▶ [Objectif]: Reproduisez à l'identique le passage de l'article sur le procès en appel de Khalifa Sall qui va de « En fait, après » à « introduit cette requête. ».

▶ [Sélection]:
Publié le 22 Jul 2018 - 03:32
LIBERATION IMMEDIATE DE KHALIFA SALL ET CIE

Les avocats de la défense ne cèdent pas d’un pouce

 

Au 6e jour du procès en appel de l’affaire de la Caisse d’avance de la mairie de Dakar, la défense a plaidé l’annulation du procès-verbal d’enquête préliminaire et du réquisitoire introductif du procureur de la République. Mieux, elle a demandé à la cour de considérer cette exception de nullité comme fondamentale.

 

Il est le doyen, mais il a été le premier à prendre la parole pour plaider la libération immédiate de Khalifa Sall et Cie. Face au président de la Cour d’appel de Dakar, Me Doudou Ndoye, constitué pour Fatou Traoré et l’édile de la capitale, a été concis et précis. Il a demandé à Demba Kandji de procéder à l’annulation du procès-verbal d’enquête préliminaire et ensuite, comme conséquence substantielle, de procéder à l’annulation du réquisitoire introductif du parquet. ‘’C’est la mise à terme de ce procès, vu que toute la procédure sera annulée’’, argue le conseil.

En fait, après l’exception sur l’irrecevabilité de la constitution de partie civile de l’Etat du Sénégal et de l’Agence judiciaire de l’Etat, la défense a introduit cette requête.

Extrait d'un fichier de données
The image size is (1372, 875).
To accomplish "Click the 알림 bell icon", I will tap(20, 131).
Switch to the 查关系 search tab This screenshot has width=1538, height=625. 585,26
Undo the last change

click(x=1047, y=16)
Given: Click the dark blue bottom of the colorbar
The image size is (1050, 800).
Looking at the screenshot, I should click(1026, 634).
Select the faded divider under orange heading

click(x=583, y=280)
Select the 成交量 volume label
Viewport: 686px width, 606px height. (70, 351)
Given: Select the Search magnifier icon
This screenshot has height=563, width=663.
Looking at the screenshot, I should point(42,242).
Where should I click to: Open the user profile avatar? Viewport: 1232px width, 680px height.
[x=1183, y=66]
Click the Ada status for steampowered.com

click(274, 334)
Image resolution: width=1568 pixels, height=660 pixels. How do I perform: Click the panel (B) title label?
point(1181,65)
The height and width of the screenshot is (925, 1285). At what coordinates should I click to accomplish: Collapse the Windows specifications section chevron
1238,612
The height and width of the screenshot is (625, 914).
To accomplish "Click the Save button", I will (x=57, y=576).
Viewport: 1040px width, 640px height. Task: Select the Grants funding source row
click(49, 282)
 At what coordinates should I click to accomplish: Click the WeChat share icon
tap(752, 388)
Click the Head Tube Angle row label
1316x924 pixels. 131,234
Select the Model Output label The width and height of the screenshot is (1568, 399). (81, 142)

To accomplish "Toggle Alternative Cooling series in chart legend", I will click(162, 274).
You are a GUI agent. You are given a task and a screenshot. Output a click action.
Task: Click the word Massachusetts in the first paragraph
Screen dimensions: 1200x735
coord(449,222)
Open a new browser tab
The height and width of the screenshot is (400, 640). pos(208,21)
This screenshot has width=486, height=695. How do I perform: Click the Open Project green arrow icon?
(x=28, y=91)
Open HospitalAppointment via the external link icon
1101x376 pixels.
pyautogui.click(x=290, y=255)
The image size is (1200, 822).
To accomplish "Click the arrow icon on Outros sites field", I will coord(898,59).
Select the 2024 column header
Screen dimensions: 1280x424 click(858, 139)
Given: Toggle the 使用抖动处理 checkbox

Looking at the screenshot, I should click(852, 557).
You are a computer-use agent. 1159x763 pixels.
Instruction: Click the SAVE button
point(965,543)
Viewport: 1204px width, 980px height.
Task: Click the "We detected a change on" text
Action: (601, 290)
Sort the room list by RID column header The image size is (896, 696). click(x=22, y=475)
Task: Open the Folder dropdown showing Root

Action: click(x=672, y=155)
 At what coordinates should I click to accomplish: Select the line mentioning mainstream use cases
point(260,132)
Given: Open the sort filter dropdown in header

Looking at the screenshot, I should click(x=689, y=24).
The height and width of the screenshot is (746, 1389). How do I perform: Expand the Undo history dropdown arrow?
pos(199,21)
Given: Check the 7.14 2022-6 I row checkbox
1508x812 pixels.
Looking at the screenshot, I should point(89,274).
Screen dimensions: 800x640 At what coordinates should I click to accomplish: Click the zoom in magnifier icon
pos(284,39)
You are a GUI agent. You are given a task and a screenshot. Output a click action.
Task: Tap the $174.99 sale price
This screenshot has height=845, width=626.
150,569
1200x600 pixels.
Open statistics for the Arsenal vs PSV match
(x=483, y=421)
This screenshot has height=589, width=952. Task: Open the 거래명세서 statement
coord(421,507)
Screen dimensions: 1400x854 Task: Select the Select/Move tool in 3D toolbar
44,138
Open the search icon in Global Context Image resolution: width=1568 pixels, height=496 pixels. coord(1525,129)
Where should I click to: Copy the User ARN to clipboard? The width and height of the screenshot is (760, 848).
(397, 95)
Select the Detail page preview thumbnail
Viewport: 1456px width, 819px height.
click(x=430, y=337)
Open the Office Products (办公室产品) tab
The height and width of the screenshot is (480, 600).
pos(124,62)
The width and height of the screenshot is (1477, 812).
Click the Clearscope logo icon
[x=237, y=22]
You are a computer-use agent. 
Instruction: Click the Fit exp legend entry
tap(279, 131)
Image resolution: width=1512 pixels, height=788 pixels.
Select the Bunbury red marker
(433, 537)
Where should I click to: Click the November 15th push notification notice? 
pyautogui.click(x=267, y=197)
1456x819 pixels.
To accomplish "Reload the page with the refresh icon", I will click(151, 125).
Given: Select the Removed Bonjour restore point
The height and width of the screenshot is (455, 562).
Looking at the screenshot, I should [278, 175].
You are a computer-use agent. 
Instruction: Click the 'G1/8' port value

▶ [Résultat attendu]:
En fait, après l’exception sur l’irrecevabilité de la constitution de partie civile de l’Etat du Sénégal et de l’Agence judiciaire de l’Etat, la défense a introduit cette requête.